GIVEN TEXT: Begin
The JobKeeper and JobSeeker programs are legislated to end in late-September, threatening to withdraw $120 billion of stimulus from the economy and plunging Australia into a deep economic hole:
Thankfully, Treasury secretary Steven Kennedy, has flagged a “taper” of support, suggesting it will be withdrawn gradually:
Treasury secretary Steven Kennedy said on Thursday that the department’s review of the coronavirus crisis payments next month would consider a potential gradual withdrawal, or “taper”, of the support.
Getting the economy back towards “full employment” of around 5 per cent over the next few years would be a key goal and partly depend on how quickly the economy reopened, he said.
Kennedy also noted that the welfare payments would continue to stimulate the economy beyond the September expiry:
Dr Kennedy said even though the $130 billion JobKeeper scheme, as well as other government support and bank loan repayment deferrals, were all due to end in September, the effect would not be a sudden withdrawal because the earlier support would stimulate the economy over 12-18 months as people gradually spent the money…
“The effect of fiscal stimulus actually builds for four to six quarters. It’s like monetary policy.
GIVEN TEXT: End
* **EXERCISES**:
(A) List every quantity in the passage on Australia's coronavirus support payments that is expressed with a number or a numerical range, in the order in which each appears.
(B) Continue the passage on Australia's coronavirus support payments from the point at which it ends.
DATA BELOW: Begin
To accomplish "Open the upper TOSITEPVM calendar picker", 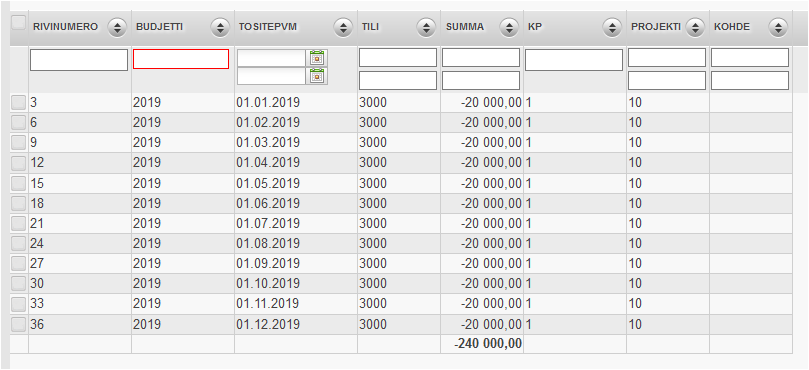I will [317, 58].
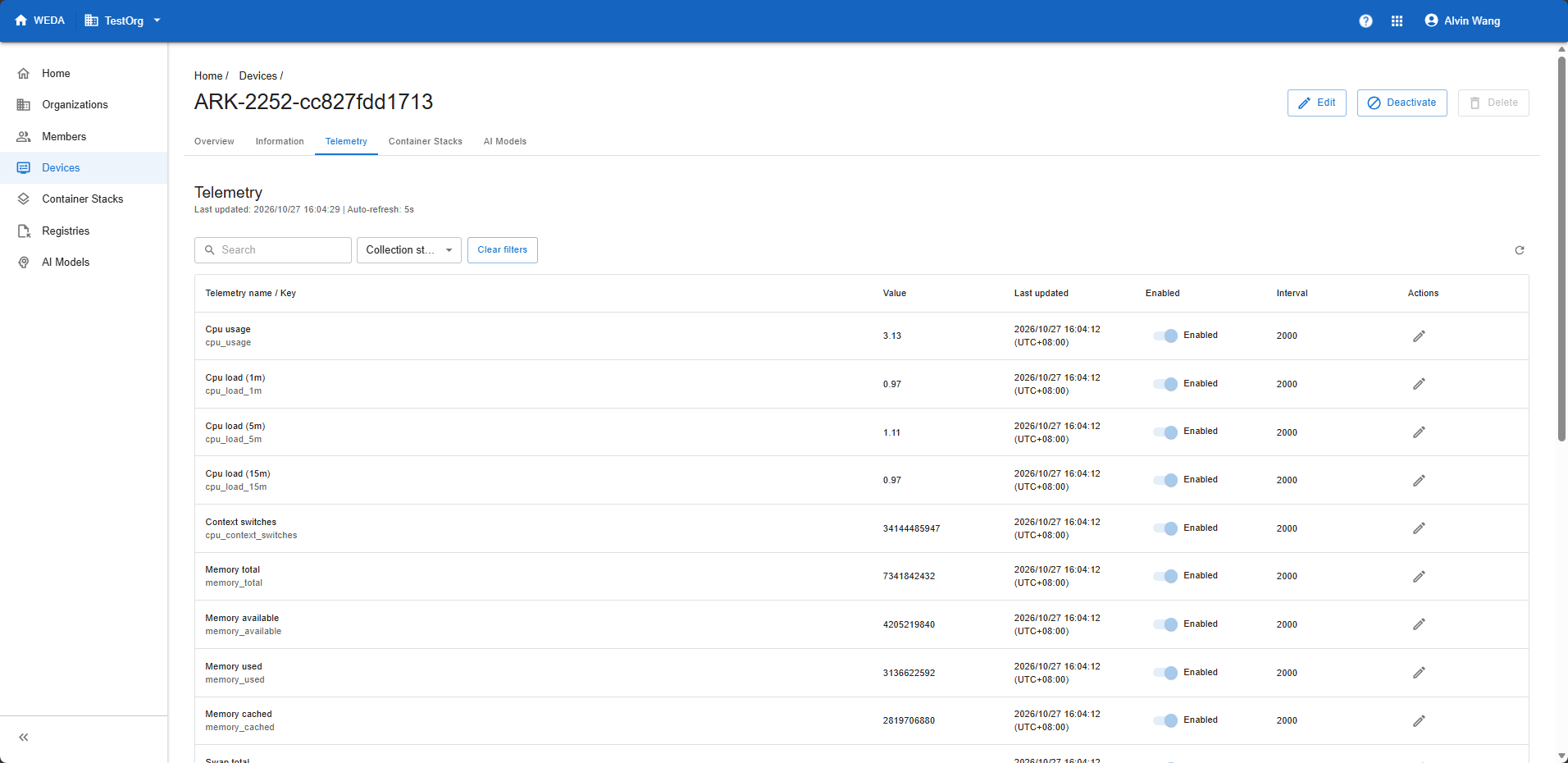
Task: Collapse sidebar with double chevron icon
Action: (24, 738)
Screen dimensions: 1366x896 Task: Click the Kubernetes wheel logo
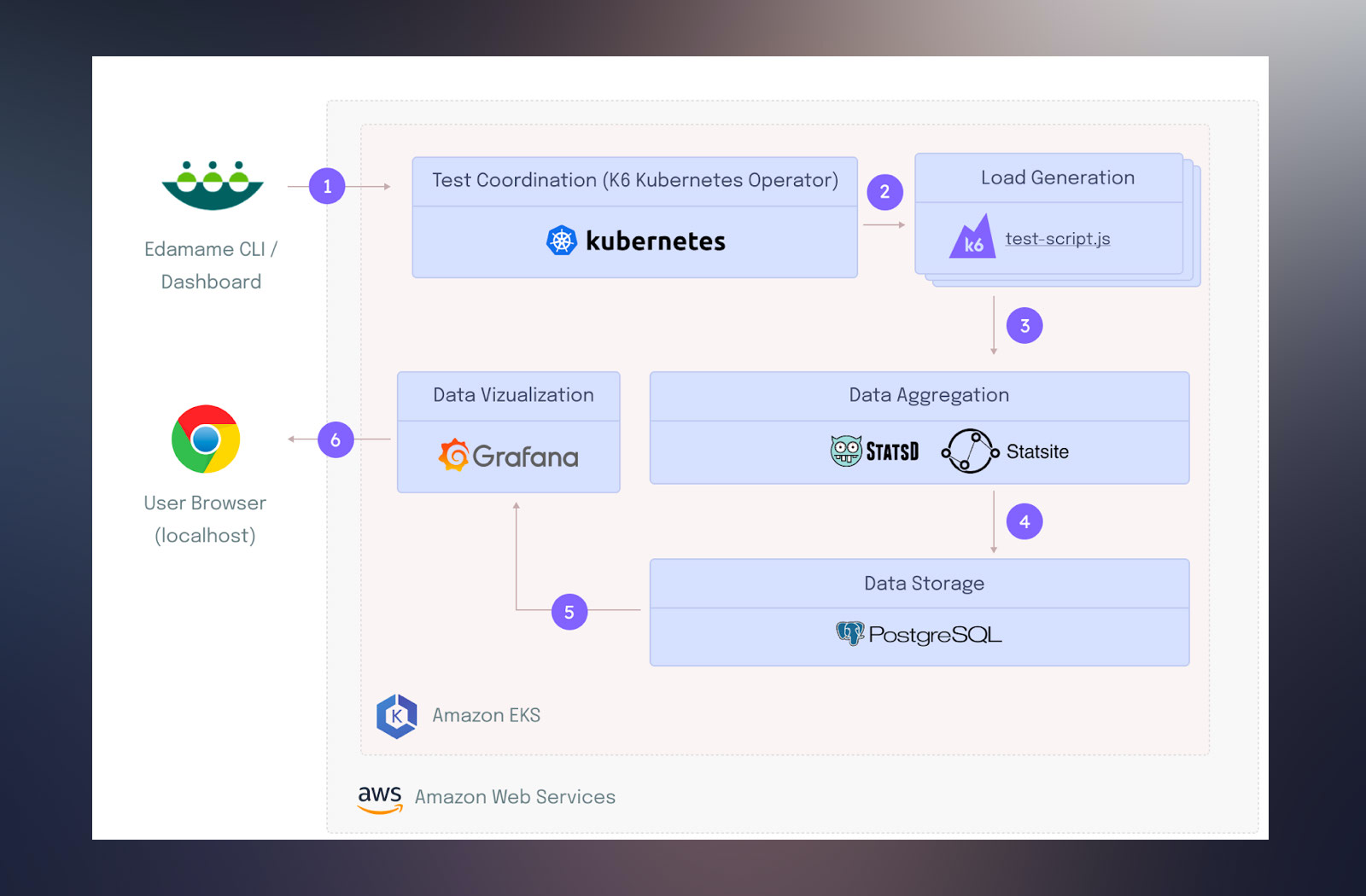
DATA BELOW: End
* **RESPONSES TO THE TASKS**:
(A)
- $120 billion
- around 5 per cent
- $130 billion
- 12-18 months
- four to six quarters

(B)
“The full effect of a fiscal boost actually comes through with a lag.”
This is good news as it suggests that the government is aware of the ‘fiscal cliff’ facing the economy and will opt for a phase-out rather than a complete withdrawal of income support.
Next, the government will need to turn its sights to traditional styles of stimulus, such as infrastructure investment, in order to stimulate job creation and fill the hole left by lower consumer, business and dwelling investment.